Your instructions: Rewrite the rows below, changing every "magnifier" to "magnifying glass" and leaving everything else untouched.

Exercise input:
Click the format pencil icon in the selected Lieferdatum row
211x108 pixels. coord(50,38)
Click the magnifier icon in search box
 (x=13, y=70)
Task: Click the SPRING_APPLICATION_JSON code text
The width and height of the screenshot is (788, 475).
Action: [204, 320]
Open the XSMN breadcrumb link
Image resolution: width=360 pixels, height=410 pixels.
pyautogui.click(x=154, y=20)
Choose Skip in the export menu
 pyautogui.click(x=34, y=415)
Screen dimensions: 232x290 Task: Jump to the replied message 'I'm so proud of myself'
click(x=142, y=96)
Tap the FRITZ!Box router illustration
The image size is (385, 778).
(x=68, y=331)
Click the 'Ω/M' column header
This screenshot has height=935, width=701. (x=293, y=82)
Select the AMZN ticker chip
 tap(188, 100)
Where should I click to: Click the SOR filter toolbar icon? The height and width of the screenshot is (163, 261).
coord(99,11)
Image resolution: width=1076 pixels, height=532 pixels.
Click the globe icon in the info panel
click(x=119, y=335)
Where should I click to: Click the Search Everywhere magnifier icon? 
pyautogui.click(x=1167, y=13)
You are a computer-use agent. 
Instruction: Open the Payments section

Written reply:
Click the format pencil icon in the selected Lieferdatum row
211x108 pixels. coord(50,38)
Click the magnifying glass icon in search box
 (x=13, y=70)
Task: Click the SPRING_APPLICATION_JSON code text
The width and height of the screenshot is (788, 475).
Action: [204, 320]
Open the XSMN breadcrumb link
Image resolution: width=360 pixels, height=410 pixels.
pyautogui.click(x=154, y=20)
Choose Skip in the export menu
 pyautogui.click(x=34, y=415)
Screen dimensions: 232x290 Task: Jump to the replied message 'I'm so proud of myself'
click(x=142, y=96)
Tap the FRITZ!Box router illustration
The image size is (385, 778).
(x=68, y=331)
Click the 'Ω/M' column header
This screenshot has height=935, width=701. (x=293, y=82)
Select the AMZN ticker chip
 tap(188, 100)
Where should I click to: Click the SOR filter toolbar icon? The height and width of the screenshot is (163, 261).
coord(99,11)
Image resolution: width=1076 pixels, height=532 pixels.
Click the globe icon in the info panel
click(x=119, y=335)
Where should I click to: Click the Search Everywhere magnifying glass icon? 
pyautogui.click(x=1167, y=13)
You are a computer-use agent. 
Instruction: Open the Payments section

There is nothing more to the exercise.